Assignment:
Repeat the stretch of records from the line containing "Describe the element at coordinates (176, 296)" through the line containing "(384, 2147).", word for word, with both of those lines included.

Entries shown:
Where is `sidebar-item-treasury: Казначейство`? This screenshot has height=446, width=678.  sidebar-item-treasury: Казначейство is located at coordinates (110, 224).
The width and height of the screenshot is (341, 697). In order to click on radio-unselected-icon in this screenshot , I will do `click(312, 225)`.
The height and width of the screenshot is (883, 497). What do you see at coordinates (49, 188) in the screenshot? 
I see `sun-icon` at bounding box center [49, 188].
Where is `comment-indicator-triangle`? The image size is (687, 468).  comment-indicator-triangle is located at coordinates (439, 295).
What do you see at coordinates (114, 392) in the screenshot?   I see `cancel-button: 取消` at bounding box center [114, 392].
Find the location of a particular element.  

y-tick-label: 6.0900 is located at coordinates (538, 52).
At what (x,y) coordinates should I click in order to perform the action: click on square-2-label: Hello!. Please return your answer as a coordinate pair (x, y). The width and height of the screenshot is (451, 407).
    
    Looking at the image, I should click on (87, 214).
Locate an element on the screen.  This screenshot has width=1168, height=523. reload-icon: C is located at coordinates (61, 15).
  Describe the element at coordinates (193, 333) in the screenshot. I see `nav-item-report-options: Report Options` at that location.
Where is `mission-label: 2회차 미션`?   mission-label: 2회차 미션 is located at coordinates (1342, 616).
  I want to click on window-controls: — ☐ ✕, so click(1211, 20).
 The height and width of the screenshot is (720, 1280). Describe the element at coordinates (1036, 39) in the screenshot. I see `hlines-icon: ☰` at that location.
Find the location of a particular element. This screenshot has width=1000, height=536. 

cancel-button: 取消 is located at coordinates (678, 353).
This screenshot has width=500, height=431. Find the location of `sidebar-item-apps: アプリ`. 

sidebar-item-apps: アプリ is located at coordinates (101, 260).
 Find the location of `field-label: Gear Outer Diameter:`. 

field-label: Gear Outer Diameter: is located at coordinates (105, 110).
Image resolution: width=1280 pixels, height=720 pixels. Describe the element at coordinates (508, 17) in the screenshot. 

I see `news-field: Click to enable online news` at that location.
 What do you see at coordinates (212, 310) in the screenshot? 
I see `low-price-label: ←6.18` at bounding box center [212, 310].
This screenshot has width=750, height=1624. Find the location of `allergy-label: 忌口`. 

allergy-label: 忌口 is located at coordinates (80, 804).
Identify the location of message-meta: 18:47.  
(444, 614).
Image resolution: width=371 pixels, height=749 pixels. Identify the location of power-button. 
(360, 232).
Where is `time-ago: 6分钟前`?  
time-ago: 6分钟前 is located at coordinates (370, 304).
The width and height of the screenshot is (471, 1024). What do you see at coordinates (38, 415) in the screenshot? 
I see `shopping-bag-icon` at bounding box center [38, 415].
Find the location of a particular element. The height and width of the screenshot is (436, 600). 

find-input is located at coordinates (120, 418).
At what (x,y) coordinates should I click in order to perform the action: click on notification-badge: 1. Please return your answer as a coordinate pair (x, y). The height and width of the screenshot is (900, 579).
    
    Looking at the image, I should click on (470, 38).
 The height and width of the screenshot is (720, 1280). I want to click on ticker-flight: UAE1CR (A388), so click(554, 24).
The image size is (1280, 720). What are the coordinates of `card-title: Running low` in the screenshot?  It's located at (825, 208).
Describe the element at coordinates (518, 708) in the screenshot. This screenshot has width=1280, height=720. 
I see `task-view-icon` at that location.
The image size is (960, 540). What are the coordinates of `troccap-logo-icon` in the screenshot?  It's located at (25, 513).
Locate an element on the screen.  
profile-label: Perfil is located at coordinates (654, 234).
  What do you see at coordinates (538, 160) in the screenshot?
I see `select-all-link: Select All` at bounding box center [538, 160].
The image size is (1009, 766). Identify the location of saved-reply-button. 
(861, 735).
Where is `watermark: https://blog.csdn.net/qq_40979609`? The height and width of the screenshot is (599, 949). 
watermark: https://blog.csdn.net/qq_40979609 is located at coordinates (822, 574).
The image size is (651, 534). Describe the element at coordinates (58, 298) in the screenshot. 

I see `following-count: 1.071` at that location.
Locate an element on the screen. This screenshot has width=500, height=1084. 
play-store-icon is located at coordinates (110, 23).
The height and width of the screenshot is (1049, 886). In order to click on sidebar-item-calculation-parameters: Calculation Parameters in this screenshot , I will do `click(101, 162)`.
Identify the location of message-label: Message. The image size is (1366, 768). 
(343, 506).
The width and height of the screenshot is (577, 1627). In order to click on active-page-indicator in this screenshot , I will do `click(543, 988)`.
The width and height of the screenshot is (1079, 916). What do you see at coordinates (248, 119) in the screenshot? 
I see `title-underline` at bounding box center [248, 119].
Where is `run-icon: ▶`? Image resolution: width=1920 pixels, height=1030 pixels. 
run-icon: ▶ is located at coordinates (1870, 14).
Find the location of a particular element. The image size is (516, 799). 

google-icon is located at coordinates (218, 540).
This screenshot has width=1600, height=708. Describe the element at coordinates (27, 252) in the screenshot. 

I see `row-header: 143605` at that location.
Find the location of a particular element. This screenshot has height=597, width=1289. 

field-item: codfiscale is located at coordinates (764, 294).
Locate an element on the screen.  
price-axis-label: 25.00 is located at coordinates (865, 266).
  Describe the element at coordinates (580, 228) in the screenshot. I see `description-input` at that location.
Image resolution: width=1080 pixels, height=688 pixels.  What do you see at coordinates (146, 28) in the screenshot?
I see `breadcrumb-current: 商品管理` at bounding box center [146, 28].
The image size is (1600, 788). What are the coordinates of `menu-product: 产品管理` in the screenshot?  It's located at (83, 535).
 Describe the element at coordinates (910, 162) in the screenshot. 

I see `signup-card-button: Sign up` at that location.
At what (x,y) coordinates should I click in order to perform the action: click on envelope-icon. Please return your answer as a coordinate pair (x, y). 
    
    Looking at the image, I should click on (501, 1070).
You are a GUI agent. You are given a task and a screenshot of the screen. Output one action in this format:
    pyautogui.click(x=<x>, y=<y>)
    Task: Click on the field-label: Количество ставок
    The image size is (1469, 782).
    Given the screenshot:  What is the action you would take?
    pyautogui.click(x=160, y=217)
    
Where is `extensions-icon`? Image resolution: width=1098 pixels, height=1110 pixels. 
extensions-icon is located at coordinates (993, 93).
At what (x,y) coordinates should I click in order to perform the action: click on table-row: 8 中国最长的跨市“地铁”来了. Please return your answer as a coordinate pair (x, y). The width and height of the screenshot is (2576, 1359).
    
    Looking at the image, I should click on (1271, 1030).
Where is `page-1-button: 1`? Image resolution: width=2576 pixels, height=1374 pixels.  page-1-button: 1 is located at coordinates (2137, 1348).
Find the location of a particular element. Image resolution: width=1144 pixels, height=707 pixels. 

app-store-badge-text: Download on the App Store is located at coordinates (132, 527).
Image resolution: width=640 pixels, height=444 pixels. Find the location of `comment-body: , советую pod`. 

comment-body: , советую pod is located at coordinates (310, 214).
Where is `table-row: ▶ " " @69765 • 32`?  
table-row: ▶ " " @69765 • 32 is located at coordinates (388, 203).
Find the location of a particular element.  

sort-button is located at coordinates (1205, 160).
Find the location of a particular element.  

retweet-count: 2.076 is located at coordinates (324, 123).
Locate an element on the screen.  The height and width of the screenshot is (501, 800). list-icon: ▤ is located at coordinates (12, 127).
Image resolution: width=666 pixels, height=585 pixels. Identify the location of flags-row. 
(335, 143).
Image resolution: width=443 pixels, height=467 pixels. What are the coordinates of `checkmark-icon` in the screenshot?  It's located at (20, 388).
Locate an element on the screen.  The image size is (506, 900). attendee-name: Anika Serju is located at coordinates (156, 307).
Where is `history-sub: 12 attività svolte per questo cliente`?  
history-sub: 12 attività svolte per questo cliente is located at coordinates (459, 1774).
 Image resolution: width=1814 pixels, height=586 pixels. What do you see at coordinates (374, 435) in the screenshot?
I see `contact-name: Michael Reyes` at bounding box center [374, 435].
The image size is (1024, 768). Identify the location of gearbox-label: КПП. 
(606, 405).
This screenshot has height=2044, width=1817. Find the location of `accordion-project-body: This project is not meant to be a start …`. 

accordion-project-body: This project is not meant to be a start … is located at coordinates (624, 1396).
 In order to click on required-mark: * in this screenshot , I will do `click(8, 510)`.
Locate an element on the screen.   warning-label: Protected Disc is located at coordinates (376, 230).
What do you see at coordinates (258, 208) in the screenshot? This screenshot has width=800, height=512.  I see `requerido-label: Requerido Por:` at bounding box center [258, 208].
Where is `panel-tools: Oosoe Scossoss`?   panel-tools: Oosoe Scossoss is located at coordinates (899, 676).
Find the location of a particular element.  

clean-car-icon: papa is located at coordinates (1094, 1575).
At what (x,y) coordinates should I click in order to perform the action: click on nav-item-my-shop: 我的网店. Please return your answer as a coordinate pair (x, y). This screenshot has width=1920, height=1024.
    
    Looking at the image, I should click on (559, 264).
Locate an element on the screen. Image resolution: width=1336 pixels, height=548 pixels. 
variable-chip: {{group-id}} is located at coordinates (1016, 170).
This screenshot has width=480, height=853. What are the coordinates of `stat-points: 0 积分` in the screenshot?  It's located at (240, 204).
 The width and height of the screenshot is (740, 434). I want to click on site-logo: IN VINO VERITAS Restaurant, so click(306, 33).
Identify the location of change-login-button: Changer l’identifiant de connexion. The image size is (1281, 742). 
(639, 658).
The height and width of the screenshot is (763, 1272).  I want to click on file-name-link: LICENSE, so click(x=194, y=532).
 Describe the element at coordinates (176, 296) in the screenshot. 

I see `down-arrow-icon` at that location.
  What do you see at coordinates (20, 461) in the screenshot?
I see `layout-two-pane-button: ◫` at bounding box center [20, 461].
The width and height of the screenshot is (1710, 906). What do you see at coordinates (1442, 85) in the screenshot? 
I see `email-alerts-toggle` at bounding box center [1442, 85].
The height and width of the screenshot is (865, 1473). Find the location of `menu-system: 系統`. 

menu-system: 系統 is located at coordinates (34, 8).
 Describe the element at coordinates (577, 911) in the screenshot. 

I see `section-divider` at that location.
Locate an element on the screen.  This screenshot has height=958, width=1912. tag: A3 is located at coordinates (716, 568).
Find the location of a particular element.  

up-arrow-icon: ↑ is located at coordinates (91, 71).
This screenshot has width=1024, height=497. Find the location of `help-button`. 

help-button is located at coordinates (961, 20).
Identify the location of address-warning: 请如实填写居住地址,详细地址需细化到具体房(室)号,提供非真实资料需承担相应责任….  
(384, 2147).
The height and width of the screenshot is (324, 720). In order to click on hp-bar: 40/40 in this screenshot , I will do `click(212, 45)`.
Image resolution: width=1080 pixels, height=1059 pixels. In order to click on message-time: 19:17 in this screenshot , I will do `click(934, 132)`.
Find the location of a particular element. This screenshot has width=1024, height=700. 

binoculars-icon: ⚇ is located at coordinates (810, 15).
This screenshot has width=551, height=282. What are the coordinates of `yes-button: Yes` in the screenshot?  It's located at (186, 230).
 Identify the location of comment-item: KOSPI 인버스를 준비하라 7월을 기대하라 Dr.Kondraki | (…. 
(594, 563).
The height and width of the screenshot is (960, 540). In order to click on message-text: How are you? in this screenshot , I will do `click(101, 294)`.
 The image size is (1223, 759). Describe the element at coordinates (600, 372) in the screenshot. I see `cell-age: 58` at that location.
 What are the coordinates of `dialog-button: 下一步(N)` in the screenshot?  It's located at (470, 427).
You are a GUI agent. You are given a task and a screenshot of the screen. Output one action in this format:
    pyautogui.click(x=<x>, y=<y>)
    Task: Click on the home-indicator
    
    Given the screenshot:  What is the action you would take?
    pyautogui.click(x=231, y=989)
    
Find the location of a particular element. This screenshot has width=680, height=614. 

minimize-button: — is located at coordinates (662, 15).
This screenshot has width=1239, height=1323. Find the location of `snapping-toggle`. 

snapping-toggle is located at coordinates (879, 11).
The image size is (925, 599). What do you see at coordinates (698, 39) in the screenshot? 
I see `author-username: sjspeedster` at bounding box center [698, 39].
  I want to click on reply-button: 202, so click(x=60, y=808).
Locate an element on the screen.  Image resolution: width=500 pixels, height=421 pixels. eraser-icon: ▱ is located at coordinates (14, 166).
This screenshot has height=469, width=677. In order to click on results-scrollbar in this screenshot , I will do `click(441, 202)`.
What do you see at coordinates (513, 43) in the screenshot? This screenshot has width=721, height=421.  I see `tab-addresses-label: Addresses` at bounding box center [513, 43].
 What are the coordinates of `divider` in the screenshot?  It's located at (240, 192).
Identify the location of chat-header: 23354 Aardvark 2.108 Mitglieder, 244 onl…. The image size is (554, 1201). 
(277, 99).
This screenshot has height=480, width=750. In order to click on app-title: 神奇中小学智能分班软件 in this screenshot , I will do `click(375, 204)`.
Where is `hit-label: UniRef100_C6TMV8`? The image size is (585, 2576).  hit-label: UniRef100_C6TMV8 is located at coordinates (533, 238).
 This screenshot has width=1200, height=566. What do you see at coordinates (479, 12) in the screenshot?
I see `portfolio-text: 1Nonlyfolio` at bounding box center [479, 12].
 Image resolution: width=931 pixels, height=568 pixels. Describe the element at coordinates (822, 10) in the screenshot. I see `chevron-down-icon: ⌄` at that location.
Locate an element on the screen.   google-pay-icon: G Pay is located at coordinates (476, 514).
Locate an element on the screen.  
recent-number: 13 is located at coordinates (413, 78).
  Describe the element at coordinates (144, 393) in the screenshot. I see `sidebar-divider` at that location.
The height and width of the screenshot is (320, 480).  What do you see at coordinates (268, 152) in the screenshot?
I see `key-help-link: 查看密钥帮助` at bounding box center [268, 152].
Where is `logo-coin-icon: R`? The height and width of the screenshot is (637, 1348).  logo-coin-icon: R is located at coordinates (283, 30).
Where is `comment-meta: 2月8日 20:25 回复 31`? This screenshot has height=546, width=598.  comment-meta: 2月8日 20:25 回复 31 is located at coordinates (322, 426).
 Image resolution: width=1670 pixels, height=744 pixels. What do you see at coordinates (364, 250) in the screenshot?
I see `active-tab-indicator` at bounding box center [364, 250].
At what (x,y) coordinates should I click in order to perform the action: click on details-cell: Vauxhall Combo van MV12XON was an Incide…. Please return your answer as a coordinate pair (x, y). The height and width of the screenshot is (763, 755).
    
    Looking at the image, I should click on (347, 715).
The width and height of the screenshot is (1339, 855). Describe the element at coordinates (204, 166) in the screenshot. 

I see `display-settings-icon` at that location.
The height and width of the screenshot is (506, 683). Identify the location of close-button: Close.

Exercise result:
 Describe the element at coordinates (176, 296) in the screenshot. 

I see `down-arrow-icon` at that location.
  What do you see at coordinates (20, 461) in the screenshot?
I see `layout-two-pane-button: ◫` at bounding box center [20, 461].
The width and height of the screenshot is (1710, 906). What do you see at coordinates (1442, 85) in the screenshot? 
I see `email-alerts-toggle` at bounding box center [1442, 85].
The height and width of the screenshot is (865, 1473). Find the location of `menu-system: 系統`. 

menu-system: 系統 is located at coordinates (34, 8).
 Describe the element at coordinates (577, 911) in the screenshot. 

I see `section-divider` at that location.
Locate an element on the screen.  This screenshot has height=958, width=1912. tag: A3 is located at coordinates (716, 568).
Find the location of a particular element.  

up-arrow-icon: ↑ is located at coordinates (91, 71).
This screenshot has width=1024, height=497. Find the location of `help-button`. 

help-button is located at coordinates (961, 20).
Identify the location of address-warning: 请如实填写居住地址,详细地址需细化到具体房(室)号,提供非真实资料需承担相应责任….  
(384, 2147).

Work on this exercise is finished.